Data supplied:

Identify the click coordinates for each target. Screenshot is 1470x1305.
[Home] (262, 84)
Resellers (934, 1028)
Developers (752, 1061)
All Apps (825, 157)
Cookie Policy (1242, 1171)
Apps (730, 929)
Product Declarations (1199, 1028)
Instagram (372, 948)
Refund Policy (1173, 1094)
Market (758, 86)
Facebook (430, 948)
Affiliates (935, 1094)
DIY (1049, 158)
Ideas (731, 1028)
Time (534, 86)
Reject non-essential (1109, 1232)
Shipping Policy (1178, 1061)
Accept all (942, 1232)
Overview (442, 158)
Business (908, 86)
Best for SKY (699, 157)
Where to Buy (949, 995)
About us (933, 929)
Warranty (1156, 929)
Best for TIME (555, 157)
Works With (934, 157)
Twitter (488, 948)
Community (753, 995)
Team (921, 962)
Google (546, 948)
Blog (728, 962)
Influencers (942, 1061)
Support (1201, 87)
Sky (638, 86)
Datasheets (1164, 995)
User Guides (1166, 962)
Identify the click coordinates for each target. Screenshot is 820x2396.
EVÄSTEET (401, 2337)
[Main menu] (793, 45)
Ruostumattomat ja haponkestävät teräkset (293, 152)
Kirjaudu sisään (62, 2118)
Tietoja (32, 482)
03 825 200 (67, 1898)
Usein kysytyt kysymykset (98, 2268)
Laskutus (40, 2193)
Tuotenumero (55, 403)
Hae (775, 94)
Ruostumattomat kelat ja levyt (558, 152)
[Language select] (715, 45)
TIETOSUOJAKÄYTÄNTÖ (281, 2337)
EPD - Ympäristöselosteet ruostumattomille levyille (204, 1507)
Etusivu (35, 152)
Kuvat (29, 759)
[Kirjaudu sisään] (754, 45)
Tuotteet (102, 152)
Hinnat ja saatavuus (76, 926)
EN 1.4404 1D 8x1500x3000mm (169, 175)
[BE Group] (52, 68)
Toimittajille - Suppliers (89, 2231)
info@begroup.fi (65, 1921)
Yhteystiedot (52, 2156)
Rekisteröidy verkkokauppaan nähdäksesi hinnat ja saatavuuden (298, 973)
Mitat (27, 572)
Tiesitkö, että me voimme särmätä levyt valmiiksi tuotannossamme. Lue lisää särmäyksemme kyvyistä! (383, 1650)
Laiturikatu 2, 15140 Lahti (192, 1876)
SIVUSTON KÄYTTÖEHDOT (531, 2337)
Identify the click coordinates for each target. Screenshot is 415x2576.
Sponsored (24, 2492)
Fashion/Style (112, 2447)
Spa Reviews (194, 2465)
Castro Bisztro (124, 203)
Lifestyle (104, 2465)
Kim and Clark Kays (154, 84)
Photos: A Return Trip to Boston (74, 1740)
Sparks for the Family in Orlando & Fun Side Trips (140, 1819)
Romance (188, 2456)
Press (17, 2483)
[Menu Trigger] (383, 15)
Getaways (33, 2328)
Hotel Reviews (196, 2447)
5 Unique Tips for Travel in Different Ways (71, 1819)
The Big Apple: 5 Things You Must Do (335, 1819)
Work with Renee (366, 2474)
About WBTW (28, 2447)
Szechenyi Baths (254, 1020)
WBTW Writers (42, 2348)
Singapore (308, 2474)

What this task involves:
Where does "Identify" occur in the data? Copy each line that has it.

Written solution:
Identify the click coordinates for each target. Screenshot is 1470x1305.
Identify the click coordinates for each target. Screenshot is 820x2396.
Identify the click coordinates for each target. Screenshot is 415x2576.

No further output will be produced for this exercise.